Stored data:
* * * *

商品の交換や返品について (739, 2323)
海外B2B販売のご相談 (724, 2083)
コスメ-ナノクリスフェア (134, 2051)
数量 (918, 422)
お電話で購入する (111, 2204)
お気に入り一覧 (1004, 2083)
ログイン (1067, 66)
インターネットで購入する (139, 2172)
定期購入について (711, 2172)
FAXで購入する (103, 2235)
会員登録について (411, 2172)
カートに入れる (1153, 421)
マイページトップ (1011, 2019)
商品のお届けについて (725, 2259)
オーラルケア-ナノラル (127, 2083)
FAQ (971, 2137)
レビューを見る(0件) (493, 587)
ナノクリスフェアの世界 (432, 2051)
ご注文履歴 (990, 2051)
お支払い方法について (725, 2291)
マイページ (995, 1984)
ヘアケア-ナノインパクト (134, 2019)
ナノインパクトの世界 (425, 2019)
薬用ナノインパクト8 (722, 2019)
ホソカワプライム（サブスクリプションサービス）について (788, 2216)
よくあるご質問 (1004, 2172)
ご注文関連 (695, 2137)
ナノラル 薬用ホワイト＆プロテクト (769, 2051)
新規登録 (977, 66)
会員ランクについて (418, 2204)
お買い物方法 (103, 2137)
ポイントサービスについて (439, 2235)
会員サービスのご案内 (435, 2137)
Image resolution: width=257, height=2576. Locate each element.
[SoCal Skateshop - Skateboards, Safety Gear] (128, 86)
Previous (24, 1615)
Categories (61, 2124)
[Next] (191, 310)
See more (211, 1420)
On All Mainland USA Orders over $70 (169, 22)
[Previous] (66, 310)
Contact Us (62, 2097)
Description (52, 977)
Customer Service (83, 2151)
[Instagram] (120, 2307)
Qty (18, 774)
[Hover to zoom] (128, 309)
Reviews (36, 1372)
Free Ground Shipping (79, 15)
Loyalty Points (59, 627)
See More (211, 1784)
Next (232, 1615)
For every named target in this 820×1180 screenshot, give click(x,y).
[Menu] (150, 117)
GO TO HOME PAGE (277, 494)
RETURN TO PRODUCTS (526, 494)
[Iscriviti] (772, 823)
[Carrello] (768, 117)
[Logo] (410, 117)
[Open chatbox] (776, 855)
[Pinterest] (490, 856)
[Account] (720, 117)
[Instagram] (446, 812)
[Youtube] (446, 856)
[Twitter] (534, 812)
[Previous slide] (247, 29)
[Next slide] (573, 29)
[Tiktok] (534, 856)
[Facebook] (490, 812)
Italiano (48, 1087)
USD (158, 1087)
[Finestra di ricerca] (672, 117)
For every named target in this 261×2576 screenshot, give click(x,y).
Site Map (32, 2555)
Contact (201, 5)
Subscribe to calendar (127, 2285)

* * * *

◆ WHAT THIS TASK INVOLVES: Without leaving anything out, quote all the data.

◆ SOLUTION FOR THIS PROBLEM:
商品の交換や返品について (739, 2323)
海外B2B販売のご相談 (724, 2083)
コスメ-ナノクリスフェア (134, 2051)
数量 (918, 422)
お電話で購入する (111, 2204)
お気に入り一覧 (1004, 2083)
ログイン (1067, 66)
インターネットで購入する (139, 2172)
定期購入について (711, 2172)
FAXで購入する (103, 2235)
会員登録について (411, 2172)
カートに入れる (1153, 421)
マイページトップ (1011, 2019)
商品のお届けについて (725, 2259)
オーラルケア-ナノラル (127, 2083)
FAQ (971, 2137)
レビューを見る(0件) (493, 587)
ナノクリスフェアの世界 (432, 2051)
ご注文履歴 (990, 2051)
お支払い方法について (725, 2291)
マイページ (995, 1984)
ヘアケア-ナノインパクト (134, 2019)
ナノインパクトの世界 (425, 2019)
薬用ナノインパクト8 (722, 2019)
ホソカワプライム（サブスクリプションサービス）について (788, 2216)
よくあるご質問 (1004, 2172)
ご注文関連 (695, 2137)
ナノラル 薬用ホワイト＆プロテクト (769, 2051)
新規登録 (977, 66)
会員ランクについて (418, 2204)
お買い物方法 (103, 2137)
ポイントサービスについて (439, 2235)
会員サービスのご案内 (435, 2137)
Image resolution: width=257, height=2576. Locate each element.
[SoCal Skateshop - Skateboards, Safety Gear] (128, 86)
Previous (24, 1615)
Categories (61, 2124)
[Next] (191, 310)
See more (211, 1420)
On All Mainland USA Orders over $70 (169, 22)
[Previous] (66, 310)
Contact Us (62, 2097)
Description (52, 977)
Customer Service (83, 2151)
[Instagram] (120, 2307)
Qty (18, 774)
[Hover to zoom] (128, 309)
Reviews (36, 1372)
Free Ground Shipping (79, 15)
Loyalty Points (59, 627)
See More (211, 1784)
Next (232, 1615)
For every named target in this 820×1180 screenshot, give click(x,y).
[Menu] (150, 117)
GO TO HOME PAGE (277, 494)
RETURN TO PRODUCTS (526, 494)
[Iscriviti] (772, 823)
[Carrello] (768, 117)
[Logo] (410, 117)
[Open chatbox] (776, 855)
[Pinterest] (490, 856)
[Account] (720, 117)
[Instagram] (446, 812)
[Youtube] (446, 856)
[Twitter] (534, 812)
[Previous slide] (247, 29)
[Next slide] (573, 29)
[Tiktok] (534, 856)
[Facebook] (490, 812)
Italiano (48, 1087)
USD (158, 1087)
[Finestra di ricerca] (672, 117)
For every named target in this 261×2576 screenshot, give click(x,y).
Site Map (32, 2555)
Contact (201, 5)
Subscribe to calendar (127, 2285)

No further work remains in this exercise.